次の男性もどこでうつったか心当たりがありませんでした。誰にうつされたかわかっていたら、その人に対して何らかの否定的な感情を持ってしまうかもしれないので、感染経路が分からないことはある意味では幸せなのかもしれないと話していました。 感染者を責めてはいけないということは頭ではわかっていても、感情的にはそこまで割り切れないと言います。感染経路が分からないことも、分かってしまうことも、どちらも同じく複雑な心境を生むことがうかがえます。

感染時期による受け止め方の違い

今回ご協力くださった方々の感染時期は大きく分けて、第1波(2020年3月から始まり4月中旬ごろをピークとする波)と第3波(2020年11月から始まり2021年1月初旬をピークとする波)に分かれています。第1波で感染した人やその家族は「まさか自分が(家族が)感染するとは思っていなかった」と話していましたが、第3波で感染されたある女性は「これだけ流行っていればどこでもらっても不思議ではない」と話していました。

心当たりはあるが確定的なことはいえない

インタビューに答えてくださった方の多くは、手洗い、マスクはかなりしっかりとされていて、宴会などに参加することも控えていた人たちでした。そのため、感染経路の心当たりと言えば、喫茶店やスーパー、公共交通機関などの不特定多数の人が集まる場くらいしか思いつかないと話していました。

中には身近に感染者が出たので自分も検査を受けることにしたという人はいましたが、ご自身は保健所の「濃厚接触者」の定義*には当てはまっておらず、他にも感染経路はあり得るので、直接その人からもらったとは限らないとも話していました。
*「濃厚接触者」の定義は、新型コロナウイルス感染症に関する知見の蓄積とともに更新されてきました。詳しくはこちらをご覧ください。

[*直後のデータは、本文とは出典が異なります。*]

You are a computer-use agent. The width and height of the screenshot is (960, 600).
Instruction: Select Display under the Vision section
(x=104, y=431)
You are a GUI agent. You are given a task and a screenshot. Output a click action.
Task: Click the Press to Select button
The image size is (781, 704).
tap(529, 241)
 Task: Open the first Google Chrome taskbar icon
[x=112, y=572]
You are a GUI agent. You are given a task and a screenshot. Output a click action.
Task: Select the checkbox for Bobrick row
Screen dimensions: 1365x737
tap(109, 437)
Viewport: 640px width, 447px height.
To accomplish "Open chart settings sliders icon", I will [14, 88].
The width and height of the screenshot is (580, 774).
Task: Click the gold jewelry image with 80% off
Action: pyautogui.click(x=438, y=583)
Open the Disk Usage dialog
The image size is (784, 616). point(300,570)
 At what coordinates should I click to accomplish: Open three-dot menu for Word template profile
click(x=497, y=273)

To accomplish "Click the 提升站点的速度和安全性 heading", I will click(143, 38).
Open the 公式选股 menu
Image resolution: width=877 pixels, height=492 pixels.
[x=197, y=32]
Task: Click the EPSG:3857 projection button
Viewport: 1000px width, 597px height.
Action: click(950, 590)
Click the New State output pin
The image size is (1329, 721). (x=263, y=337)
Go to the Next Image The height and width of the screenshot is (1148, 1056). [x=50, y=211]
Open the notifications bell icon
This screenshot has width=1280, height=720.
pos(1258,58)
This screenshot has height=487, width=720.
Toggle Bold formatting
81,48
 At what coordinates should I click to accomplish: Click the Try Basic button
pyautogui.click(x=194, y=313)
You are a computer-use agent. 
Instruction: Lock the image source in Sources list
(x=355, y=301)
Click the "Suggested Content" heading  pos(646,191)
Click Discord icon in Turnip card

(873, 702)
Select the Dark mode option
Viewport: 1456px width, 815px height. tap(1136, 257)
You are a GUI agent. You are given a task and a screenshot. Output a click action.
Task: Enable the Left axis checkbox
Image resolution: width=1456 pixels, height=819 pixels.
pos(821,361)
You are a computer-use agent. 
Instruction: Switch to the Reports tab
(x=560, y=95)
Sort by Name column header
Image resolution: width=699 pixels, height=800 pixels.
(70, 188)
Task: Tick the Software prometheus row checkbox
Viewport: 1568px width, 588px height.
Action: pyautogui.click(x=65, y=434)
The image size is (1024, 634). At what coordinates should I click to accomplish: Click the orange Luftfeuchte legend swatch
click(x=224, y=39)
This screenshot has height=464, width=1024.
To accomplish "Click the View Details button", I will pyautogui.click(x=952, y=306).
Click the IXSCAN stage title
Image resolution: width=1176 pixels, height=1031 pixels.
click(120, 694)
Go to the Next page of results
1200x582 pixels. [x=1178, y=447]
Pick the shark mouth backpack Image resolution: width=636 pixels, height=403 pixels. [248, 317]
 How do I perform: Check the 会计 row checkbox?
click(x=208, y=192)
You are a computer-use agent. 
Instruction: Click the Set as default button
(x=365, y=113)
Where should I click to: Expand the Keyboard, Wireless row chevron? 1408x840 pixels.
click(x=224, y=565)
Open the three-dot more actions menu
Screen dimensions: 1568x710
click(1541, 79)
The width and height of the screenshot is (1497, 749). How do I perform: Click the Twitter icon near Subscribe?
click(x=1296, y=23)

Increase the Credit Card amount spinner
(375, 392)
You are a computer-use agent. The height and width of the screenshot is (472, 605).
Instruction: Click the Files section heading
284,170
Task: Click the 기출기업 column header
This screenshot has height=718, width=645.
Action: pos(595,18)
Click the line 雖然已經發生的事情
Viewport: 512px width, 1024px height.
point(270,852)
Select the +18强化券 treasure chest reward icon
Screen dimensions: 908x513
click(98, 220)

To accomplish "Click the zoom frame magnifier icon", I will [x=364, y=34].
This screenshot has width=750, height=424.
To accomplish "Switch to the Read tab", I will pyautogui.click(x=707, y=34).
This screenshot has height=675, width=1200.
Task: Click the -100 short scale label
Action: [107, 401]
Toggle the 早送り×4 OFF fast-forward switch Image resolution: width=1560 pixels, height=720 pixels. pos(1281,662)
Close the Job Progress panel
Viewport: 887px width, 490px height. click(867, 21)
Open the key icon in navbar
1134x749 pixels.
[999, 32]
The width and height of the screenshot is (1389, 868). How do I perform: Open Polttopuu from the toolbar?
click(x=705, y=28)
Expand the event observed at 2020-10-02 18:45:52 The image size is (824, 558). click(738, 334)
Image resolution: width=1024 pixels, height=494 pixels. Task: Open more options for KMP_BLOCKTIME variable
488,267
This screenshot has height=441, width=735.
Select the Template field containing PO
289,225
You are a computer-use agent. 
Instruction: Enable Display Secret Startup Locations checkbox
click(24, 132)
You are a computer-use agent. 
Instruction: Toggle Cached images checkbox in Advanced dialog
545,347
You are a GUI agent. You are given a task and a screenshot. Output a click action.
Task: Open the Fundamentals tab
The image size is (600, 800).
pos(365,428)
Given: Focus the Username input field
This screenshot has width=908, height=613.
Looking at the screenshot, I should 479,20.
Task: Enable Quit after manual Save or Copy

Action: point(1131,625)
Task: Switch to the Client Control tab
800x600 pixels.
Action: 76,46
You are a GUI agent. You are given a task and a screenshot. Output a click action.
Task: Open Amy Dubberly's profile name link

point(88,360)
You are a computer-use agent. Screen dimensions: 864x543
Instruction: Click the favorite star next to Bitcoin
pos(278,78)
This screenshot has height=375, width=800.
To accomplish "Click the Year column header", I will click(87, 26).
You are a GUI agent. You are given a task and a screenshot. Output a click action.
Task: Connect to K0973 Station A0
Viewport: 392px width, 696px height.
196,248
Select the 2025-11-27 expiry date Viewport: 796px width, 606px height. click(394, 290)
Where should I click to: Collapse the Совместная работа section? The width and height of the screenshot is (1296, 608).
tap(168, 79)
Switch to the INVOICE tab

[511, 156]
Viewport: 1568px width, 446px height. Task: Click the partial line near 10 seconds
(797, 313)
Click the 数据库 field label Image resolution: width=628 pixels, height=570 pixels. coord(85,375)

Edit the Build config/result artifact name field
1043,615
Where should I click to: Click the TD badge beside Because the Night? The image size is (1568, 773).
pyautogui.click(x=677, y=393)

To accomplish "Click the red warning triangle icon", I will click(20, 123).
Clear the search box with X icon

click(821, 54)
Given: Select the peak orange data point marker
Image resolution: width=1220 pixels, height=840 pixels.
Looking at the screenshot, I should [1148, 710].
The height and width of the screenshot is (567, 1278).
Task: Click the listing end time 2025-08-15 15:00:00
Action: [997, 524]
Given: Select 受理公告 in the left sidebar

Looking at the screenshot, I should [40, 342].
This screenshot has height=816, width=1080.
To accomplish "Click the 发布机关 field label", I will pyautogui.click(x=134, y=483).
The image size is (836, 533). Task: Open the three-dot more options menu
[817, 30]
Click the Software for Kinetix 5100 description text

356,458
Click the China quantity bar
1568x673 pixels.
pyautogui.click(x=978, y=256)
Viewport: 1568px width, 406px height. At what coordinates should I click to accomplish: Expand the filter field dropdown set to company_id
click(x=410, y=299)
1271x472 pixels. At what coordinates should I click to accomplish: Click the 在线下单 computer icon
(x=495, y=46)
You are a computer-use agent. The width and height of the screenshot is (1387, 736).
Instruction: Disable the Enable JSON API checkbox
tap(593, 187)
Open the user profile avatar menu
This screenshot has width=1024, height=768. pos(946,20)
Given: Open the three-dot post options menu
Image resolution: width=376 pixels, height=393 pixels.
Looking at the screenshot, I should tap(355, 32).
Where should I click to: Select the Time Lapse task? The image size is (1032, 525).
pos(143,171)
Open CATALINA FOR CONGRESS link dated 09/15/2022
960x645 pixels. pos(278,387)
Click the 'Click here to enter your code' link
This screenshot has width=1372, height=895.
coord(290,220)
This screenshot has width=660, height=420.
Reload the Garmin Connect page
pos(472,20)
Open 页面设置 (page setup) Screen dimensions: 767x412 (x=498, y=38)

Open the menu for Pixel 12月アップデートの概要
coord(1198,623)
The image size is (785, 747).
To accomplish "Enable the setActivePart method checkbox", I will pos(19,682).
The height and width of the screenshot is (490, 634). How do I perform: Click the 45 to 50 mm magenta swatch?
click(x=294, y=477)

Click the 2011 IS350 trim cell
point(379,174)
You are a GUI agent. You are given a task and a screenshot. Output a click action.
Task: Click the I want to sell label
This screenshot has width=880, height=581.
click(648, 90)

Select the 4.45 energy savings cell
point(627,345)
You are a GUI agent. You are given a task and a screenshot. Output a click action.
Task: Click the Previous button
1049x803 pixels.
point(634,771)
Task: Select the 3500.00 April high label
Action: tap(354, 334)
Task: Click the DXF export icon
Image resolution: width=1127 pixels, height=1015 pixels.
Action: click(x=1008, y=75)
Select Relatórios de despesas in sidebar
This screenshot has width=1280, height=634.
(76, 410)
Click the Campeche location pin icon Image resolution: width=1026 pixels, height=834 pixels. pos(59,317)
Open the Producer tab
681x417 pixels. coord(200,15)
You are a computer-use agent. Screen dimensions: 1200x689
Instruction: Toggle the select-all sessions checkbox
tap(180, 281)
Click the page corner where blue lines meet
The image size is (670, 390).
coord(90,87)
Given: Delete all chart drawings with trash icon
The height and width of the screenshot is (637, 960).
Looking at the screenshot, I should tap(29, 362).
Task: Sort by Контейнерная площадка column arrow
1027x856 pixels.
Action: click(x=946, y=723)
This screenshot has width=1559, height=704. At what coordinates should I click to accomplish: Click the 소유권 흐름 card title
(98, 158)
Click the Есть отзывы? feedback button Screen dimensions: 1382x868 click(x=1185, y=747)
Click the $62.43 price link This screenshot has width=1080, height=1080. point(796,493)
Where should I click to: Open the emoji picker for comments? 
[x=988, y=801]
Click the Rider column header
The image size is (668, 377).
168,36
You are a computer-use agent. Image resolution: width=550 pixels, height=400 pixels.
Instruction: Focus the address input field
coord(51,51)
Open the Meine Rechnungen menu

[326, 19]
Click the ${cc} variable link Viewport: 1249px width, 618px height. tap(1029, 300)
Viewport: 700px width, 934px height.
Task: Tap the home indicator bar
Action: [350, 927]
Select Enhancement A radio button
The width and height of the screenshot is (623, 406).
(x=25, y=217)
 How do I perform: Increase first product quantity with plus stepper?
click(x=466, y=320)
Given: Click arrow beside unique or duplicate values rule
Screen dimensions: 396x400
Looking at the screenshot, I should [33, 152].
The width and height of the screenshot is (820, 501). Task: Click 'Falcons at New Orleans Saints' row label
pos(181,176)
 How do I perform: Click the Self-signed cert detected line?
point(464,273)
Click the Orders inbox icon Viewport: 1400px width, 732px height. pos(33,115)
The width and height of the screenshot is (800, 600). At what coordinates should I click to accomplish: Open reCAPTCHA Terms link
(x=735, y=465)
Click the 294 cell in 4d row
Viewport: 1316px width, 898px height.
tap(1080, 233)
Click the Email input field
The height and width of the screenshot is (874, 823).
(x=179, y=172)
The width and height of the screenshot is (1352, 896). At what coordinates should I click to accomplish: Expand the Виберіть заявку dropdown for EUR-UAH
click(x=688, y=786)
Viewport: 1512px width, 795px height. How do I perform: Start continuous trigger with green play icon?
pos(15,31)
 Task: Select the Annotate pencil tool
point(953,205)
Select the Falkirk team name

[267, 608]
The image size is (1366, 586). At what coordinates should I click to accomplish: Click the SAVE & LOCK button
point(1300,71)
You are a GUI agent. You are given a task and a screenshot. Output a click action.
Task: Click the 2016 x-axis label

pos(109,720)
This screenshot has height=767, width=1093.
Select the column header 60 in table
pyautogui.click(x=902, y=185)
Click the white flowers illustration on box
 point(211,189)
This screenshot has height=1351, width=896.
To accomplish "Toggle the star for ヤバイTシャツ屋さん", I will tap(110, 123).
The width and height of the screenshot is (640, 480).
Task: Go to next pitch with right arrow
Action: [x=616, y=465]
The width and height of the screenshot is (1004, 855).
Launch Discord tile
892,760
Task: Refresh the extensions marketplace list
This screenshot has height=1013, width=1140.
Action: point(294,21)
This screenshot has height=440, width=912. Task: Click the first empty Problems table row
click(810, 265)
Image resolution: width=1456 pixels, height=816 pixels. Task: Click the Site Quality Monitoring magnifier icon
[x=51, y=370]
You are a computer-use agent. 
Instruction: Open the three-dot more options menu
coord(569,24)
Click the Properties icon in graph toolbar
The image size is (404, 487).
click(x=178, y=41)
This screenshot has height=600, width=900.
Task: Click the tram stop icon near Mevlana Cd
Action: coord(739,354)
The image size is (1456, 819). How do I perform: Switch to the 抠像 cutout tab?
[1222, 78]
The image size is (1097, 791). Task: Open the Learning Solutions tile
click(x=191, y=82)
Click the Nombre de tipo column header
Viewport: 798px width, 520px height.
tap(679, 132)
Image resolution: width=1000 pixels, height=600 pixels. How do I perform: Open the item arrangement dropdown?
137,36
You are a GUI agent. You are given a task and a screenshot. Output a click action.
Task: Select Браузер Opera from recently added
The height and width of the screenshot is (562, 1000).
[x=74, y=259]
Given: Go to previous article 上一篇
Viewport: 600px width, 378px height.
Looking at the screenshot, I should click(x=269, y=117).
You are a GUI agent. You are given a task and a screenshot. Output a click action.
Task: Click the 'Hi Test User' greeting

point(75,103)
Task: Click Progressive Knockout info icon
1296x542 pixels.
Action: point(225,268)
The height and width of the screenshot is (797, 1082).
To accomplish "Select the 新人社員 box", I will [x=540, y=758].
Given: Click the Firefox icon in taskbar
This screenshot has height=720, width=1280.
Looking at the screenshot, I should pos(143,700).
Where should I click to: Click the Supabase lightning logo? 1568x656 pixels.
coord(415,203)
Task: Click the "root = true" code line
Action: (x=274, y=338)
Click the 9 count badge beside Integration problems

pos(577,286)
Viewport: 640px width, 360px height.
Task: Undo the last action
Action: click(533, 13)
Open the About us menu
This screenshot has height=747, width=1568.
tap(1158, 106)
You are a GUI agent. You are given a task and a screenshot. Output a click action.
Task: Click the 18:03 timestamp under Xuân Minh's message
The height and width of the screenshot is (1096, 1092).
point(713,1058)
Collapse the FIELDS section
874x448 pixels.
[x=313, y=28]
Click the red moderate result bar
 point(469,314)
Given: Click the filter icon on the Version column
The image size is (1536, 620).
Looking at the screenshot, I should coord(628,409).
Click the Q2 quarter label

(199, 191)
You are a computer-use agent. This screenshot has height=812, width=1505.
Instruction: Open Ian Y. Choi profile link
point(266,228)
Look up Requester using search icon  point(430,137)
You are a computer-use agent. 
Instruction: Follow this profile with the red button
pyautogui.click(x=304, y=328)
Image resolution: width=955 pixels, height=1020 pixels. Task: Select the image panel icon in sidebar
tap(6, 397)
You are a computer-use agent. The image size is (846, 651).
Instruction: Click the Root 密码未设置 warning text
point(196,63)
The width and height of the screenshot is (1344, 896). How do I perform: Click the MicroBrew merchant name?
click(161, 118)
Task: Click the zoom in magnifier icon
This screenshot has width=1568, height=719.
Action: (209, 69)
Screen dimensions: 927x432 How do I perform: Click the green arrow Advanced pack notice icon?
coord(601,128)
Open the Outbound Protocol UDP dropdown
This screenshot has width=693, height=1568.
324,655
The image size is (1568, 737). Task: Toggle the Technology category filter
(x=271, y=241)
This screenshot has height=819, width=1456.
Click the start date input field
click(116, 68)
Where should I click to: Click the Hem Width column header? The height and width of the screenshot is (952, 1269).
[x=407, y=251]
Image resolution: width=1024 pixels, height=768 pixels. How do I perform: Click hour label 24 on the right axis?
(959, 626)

ほかにも陽性が判明した人の濃厚接触者となった場合でも、これだけ流行っているのだから、必ずしも濃厚接触した相手が感染源だと断定することはできないと語った人もいました。「感染させてしまった」「感染させられてしまった」といったことは、今後のその相手との関係性にも大きな影響を及ぼします(「感染者の不安と苦悩」も参照)。そのため感染経路についての言及には皆さんととても気を遣っていることが感じられました。

コロナ感染は夜の街だけではない

また、当初コロナは夜の街で感染するというイメージが強く、そういうところは避けていたという男性は、実は昼間の食事で感染したのかもしれないと考え、職場での昼食についても注意が必要だと考えるようになったと話していました。

第5波(2021年8月をピークとする)以降、一部の自治体では保健所の積極的疫学調査を縮小する方針も出ており、感染経路不明とされる人の割合はさらに増えています。感染力の強い変異株(デルタ株やオミクロン株)の蔓延により、特定の人や場所が感染源となるのではなく、あらゆる接触が感染のリスクを高めると考える必要があります。

手洗いやマスクの着用など、基本的な感染対策を守ることが以前にもまして重要になっていますが、どんなに注意をしていてもかかることはあります。各自が「明日はわが身」と考えて自らの行動を律し、感染者への思いやりを持つことが大切になっています。